Rientrato presumibilmente per l’ultima volta a Lussino nel 1924, Kaschmann si stabilì a Roma con la figlia Bianca, avendo perduto la moglie Emma nel 1918. La sua salute iniziò a declinare nel 1922, la morte sopravvenne nel febbraio 1925. Una storia collaterale è quella del busto che i lussignani gli vollero dedicare nel 1927 a Lussinpiccolo, scomparso con l’avvento del comunismo jugoslavo e rinvenuto negli anni Sessanta, quindi restaurato e fuso in bronzo da uno scultore croato e dedicato a Josip Kašman, completato da una stella rossa sulla fronte. Successivamente la stella rossa è scomparsa, e il busto è posizionato nel piccolo giardino antistante la Chiesa di Sant’Antonio, sulla Riva di Lussinpiccolo.
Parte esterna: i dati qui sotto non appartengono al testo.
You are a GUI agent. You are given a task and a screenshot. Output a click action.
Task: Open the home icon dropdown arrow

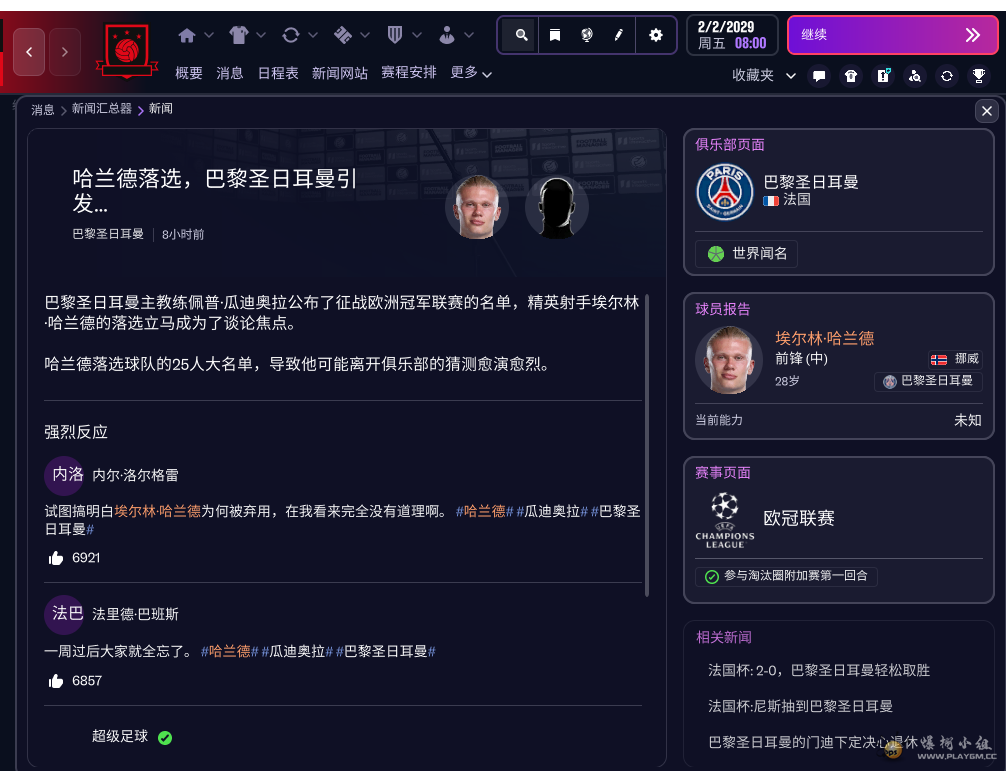(209, 35)
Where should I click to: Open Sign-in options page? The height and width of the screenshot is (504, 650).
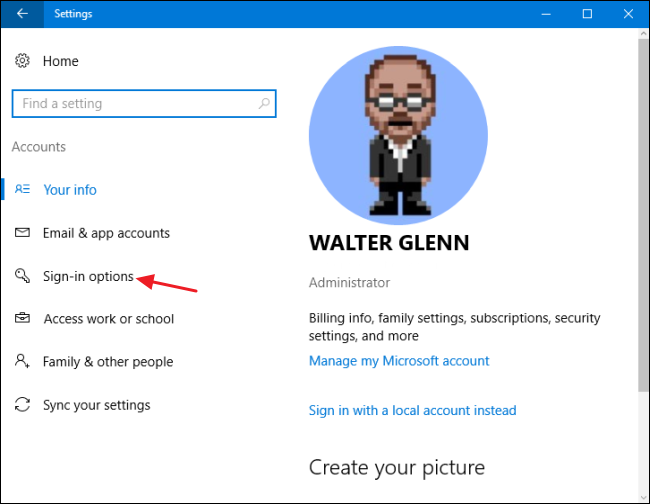88,276
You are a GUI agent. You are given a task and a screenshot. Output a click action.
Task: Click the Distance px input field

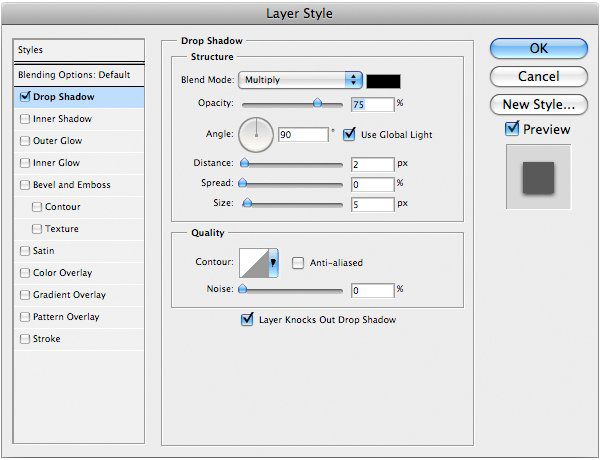coord(371,163)
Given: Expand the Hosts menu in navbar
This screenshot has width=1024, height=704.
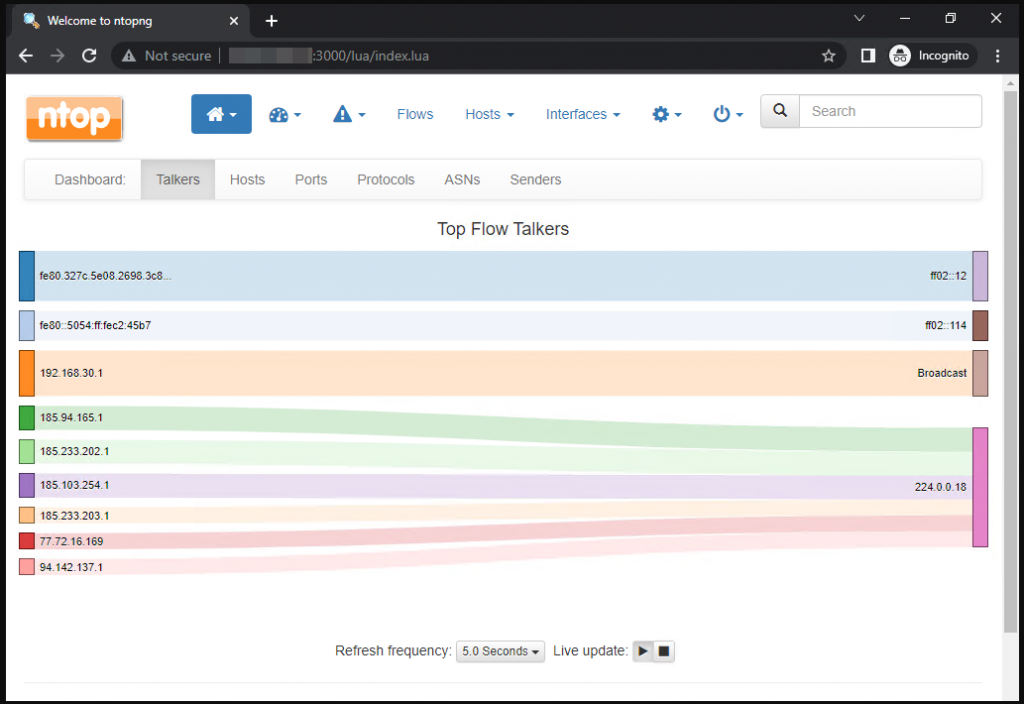Looking at the screenshot, I should tap(489, 114).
È molto probabile, come scrive la curatrice del volume, che oggi quasi nessuno sappia chi fosse quel personaggio che fu udito cantare a Roma dall’imperatore Francesco Giuseppe, che ne apprezzò molto le doti interpretative ma non volle intervenire per annullare con la sua autorità l’accusa infamante di diserzione. Il saggio di Giusy Criscione, così come la donazione della famiglia Stuparich al Civico Museo Teatrale “Carlo Schmidl”, consegna al lettore contemporaneo la storia di un personaggio e di un intero ambiente culturale e civile obliati dalla storia postuma di conflitti e di esodi.